Entering edit mode
5.7 years ago
arpankbasak
▴
10
Hi, I'm struggling here working with amino acid sequences and DECIPHER package. I figured DECIPHER works smoothly when the format is GenBank. Which can be challenging to download manually for these number of sequences. Some of my peptides are unidentified. Is anyone aware of the usage and flexibility (may be a pipeline) of this package or any other handling amino acid seqs.
I'm not familiar with the package. What are you trying to do? Identify the genomes which your peptides are found in?
In short I want reverse translate my peptides such that I can fetch possible exons from genome coordinates coding for my peptides, more like de-novo method.
BY THE WAY/S, DECIPHER is quite popular package or pipe, you can do almost everything with it and its really fast and not at all furious on RAM. But there are limitations it takes GenBank format but not GenPept. When it comes to AAStringsets it DECIPHER fails to keep its name. I'm open to any other options or pipes.
They only mention FASTA, FASTQ, and GenBank in the manual:
[source: https://www.bioconductor.org/packages/devel/bioc/vignettes/DECIPHER/inst/doc/DECIPHERing.pdf]
If your data is GenPept, then consider converting it (?).
Well, its pretty complicated even when you convert it, (I tried it). Whats behind SQL is a "Black Box". But I waiting for the next update. Probably they'll fix these issues, with AAstringsset objects. The simple way will be to take the data into .txt format. But still, the deeper operations are becoming complicated.

- [Brief]:
Answer these questions from the DECIPHER thread:
(a) Which three formats does the reply say the manual mentions?
(b) What does the original poster want to do with the peptides?
(c) According to the poster, what goes wrong with DECIPHER when it handles AAStringsets?

- [Extracted material]:
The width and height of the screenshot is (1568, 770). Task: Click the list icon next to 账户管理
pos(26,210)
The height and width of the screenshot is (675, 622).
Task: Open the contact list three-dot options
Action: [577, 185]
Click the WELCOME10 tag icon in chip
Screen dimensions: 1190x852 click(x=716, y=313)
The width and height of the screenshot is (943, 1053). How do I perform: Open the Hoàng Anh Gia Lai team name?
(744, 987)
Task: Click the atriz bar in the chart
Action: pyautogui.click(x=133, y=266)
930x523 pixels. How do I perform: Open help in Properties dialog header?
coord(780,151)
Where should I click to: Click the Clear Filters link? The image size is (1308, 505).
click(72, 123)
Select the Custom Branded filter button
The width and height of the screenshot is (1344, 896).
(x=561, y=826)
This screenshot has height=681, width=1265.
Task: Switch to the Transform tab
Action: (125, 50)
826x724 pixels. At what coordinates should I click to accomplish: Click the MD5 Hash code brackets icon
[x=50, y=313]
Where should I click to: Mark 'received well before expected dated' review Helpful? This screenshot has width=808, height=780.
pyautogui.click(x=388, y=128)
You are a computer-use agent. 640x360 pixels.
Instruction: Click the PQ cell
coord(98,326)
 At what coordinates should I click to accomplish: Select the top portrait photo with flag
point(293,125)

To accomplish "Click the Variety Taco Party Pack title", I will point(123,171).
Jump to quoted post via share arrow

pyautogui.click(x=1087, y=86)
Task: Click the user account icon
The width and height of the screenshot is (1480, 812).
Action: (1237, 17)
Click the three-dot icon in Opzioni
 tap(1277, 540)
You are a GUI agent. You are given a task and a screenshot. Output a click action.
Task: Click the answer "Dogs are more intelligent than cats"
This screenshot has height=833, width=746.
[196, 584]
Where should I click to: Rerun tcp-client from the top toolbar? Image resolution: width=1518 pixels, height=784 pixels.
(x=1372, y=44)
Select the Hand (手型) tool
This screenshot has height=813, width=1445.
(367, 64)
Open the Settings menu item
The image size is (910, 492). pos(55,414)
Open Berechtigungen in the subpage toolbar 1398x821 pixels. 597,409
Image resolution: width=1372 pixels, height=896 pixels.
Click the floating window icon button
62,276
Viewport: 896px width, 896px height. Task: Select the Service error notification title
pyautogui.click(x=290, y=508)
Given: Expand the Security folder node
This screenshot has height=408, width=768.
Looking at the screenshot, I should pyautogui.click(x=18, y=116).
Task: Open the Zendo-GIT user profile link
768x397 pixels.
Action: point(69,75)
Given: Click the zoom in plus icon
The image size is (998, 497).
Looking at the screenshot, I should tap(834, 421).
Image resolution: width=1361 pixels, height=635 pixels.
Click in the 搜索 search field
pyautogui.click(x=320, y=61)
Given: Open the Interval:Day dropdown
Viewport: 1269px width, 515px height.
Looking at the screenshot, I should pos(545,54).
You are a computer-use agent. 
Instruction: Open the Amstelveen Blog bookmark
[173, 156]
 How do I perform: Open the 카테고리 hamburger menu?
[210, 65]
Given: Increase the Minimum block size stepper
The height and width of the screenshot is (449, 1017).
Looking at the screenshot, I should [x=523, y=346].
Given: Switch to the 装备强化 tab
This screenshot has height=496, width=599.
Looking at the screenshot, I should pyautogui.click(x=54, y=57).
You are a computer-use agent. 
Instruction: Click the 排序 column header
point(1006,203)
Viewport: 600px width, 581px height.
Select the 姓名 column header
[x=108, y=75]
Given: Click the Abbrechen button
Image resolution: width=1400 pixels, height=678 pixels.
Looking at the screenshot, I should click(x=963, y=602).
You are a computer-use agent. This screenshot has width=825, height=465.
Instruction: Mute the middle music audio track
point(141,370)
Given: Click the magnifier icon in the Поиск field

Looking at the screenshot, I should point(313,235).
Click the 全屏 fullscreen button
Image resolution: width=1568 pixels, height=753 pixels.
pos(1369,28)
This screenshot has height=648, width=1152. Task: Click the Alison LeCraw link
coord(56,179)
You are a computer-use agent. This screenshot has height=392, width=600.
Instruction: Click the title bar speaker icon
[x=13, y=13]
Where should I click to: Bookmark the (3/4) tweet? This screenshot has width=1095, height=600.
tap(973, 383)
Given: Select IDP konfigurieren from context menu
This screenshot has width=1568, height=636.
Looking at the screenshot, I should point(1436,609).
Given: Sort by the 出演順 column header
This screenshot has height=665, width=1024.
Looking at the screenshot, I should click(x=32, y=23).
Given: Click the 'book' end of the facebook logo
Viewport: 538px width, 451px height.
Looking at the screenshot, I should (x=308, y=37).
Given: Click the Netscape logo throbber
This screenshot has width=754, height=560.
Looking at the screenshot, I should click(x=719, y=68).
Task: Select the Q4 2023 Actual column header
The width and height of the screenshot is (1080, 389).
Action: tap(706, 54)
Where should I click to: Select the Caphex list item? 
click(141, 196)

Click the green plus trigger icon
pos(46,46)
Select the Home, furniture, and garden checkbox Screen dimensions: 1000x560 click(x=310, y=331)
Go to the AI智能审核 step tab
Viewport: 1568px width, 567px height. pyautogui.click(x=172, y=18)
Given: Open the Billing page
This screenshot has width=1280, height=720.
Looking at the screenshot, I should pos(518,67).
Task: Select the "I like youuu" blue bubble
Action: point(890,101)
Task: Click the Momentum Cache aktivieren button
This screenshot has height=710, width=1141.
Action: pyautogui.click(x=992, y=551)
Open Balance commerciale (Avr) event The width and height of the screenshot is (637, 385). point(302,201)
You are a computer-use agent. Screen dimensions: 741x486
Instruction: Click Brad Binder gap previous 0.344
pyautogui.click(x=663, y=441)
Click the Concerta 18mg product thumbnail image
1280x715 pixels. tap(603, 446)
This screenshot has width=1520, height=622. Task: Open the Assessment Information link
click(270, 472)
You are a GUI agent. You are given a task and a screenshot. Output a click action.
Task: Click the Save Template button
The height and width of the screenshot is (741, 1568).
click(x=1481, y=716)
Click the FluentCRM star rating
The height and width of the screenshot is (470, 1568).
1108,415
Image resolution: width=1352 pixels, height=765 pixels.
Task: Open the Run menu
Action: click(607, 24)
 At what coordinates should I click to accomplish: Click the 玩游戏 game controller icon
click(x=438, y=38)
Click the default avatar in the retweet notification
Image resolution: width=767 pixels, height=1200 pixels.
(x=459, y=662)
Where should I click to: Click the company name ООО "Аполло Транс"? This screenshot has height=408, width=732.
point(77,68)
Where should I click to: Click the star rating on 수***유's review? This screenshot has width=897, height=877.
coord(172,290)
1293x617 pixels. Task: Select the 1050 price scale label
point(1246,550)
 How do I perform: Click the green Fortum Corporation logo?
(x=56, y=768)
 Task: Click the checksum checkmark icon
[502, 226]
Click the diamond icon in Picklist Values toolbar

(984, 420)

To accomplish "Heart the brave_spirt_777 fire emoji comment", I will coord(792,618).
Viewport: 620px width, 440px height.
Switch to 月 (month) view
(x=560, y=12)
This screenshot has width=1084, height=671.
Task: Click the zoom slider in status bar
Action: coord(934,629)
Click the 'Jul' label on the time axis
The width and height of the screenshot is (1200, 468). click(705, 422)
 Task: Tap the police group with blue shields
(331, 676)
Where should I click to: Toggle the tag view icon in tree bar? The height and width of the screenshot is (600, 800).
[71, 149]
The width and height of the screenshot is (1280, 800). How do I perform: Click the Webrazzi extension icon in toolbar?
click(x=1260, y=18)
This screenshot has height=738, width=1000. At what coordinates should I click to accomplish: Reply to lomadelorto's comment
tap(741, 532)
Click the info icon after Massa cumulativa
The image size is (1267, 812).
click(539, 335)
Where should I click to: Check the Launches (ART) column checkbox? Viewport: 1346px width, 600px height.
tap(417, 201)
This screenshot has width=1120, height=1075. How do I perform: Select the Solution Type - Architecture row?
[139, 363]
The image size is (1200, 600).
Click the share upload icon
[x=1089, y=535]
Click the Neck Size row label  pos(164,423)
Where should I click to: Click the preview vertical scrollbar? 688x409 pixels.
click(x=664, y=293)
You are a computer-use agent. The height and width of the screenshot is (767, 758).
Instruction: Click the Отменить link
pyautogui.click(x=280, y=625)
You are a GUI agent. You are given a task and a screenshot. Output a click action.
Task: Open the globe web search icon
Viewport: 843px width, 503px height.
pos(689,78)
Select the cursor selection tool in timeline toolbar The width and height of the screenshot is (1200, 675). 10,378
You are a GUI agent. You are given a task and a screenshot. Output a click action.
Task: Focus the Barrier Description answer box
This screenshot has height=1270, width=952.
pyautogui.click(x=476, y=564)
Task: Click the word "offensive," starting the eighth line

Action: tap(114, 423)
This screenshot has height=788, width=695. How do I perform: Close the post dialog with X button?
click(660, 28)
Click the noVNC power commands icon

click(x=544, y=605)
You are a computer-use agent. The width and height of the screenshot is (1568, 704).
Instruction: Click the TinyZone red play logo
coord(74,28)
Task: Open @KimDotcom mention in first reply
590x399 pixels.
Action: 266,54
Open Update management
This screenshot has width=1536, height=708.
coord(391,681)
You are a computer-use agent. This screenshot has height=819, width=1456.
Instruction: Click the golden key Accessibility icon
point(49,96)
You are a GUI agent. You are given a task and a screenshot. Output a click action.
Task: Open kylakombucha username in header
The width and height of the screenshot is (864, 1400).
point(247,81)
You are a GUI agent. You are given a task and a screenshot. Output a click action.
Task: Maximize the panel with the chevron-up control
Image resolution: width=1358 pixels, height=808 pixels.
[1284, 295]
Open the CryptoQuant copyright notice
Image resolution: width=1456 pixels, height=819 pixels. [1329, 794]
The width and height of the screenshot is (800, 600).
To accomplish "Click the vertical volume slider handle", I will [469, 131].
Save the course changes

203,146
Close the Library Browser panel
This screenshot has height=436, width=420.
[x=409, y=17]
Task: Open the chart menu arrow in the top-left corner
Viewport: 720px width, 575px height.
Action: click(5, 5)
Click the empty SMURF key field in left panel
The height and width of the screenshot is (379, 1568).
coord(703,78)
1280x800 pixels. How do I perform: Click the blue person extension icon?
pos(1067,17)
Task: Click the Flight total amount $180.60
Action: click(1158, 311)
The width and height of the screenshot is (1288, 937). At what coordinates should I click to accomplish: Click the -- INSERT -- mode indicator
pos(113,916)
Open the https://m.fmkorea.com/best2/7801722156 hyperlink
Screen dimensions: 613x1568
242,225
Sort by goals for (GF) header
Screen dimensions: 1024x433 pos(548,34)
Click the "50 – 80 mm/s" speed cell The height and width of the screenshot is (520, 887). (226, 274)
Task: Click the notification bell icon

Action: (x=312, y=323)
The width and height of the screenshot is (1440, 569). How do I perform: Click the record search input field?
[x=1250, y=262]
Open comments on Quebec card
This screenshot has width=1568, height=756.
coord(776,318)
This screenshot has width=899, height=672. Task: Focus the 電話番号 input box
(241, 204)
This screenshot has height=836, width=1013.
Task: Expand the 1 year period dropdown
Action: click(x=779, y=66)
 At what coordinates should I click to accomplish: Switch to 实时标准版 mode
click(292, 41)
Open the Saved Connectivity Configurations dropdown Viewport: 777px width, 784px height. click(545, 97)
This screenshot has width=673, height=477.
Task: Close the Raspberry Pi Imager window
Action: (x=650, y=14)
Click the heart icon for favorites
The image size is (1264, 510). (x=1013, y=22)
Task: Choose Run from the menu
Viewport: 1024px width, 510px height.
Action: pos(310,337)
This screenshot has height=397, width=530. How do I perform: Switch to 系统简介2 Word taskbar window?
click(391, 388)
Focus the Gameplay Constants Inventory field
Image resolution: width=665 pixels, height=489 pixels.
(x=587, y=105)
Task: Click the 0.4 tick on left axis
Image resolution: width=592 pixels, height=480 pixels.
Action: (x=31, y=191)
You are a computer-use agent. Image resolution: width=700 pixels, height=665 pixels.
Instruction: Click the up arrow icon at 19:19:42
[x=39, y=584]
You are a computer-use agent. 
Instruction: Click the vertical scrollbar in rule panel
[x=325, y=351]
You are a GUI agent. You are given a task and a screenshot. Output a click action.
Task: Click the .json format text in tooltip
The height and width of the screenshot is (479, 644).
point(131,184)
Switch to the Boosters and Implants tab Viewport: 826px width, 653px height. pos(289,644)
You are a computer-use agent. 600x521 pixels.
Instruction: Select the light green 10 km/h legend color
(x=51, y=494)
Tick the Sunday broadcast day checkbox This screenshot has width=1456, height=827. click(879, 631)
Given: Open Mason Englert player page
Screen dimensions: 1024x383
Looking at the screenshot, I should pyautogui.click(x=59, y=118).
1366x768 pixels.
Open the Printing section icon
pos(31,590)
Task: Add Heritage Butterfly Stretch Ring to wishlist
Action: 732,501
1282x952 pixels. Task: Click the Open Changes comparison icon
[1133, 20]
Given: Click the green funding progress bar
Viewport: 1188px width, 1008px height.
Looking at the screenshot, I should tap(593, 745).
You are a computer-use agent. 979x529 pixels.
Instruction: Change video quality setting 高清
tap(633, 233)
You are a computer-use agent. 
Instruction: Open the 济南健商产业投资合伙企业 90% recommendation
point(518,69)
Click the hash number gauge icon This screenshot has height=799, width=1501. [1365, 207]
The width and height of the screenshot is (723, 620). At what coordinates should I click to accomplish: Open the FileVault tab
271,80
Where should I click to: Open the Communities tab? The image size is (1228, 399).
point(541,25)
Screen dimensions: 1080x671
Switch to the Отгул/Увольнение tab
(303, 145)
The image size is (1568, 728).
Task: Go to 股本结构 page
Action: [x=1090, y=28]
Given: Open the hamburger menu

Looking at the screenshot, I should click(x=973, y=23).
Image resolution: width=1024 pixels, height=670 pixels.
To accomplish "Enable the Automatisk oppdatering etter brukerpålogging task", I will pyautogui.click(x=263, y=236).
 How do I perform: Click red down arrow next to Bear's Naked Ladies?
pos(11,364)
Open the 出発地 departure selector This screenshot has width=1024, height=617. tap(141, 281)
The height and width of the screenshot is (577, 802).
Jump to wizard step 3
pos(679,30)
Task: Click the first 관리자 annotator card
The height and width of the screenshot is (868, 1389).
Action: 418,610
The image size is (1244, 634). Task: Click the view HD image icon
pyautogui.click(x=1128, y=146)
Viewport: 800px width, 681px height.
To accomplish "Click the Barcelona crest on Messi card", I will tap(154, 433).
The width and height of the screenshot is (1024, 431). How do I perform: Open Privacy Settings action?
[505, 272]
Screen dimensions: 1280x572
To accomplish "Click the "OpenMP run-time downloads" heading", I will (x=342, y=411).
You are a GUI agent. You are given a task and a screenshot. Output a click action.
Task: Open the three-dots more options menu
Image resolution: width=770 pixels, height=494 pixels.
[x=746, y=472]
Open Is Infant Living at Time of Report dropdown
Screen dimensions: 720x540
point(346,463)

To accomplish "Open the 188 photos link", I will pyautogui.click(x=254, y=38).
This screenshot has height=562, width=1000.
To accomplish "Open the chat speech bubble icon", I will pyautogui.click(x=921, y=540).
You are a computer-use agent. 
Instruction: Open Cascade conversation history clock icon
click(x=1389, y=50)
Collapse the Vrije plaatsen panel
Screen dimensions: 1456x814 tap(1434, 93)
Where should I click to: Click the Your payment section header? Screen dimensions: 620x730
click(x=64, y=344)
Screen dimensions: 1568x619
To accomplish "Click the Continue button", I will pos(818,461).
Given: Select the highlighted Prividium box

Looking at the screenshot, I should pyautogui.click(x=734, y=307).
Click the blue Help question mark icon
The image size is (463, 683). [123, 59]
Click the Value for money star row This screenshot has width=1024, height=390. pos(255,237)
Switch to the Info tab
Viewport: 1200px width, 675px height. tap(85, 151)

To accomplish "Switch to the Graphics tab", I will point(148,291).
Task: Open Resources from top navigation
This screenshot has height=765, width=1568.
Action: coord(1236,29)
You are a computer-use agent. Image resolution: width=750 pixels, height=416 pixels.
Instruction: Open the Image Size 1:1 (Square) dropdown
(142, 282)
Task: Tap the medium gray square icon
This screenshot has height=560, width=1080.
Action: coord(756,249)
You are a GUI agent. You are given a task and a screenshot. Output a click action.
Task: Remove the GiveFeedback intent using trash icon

- [The answer]:
(a) FASTA, FASTQ, and GenBank.
(b) Reverse translate them so that possible exons coding for the peptides can be fetched from genome coordinates, in a de-novo manner.
(c) DECIPHER fails to keep the name.